Whether or not radon will be a problem for a home is largely dependent on where the home is built. If your home is located in an area known for having higher levels of radon present in the soil, you will need to take that into consideration during building. This website has information on radon levels for each county in Alabama, which will give you a sense of how concerned you should be about prevention.
What To Do About It?
The first thing homeowners can do is to test for radon in the home. You can either hire a professional to do the testing, or get a do-it-yourself kit for free from the state radon website. Do-it-yourself kits come in two styles: short term and long term. The short-term kit collects air samples in your home over a brief period of time – these samples are then sent away by the homeowner for lab testing. The short-term test will give you an indication of whether or not a long-term test is necessary. Long-term testing usually involves gathering samples over a period of two months and testing the samples to verify that there is an issue with radon in the home.
When testing radon levels, it’s a good idea to pick a time period when then house isn’t as open as usual. Summer and winter months are great times to test, because these are normally seasons where homeowners keep windows and doors shut in order to maintain indoor comfort levels. Also when testing, be sure to test on the lowest level of your house – this is where the highest concentration of radon will be, if it is present at dangerous levels.
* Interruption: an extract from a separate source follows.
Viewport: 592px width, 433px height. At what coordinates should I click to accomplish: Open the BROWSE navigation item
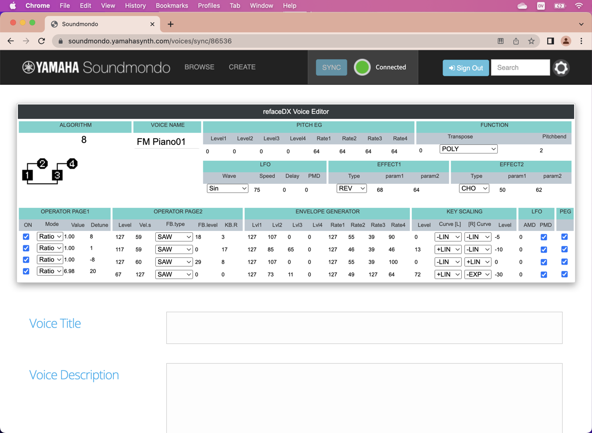199,67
Levels of radon in the air are measured in picocuries per liter (pCi/L). Unsafe levels requiring action on the part of the homeowner are usually anything above 4 pCi/L. If tests show that levels are at or above this number, it’s best to call in a professional who can assess the home and make recommendations on what changes need to be made to return the home to save radon levels. Usually, sealing cracks and providing proper ventilation are the main issues that need to be addressed for keeping a home safe.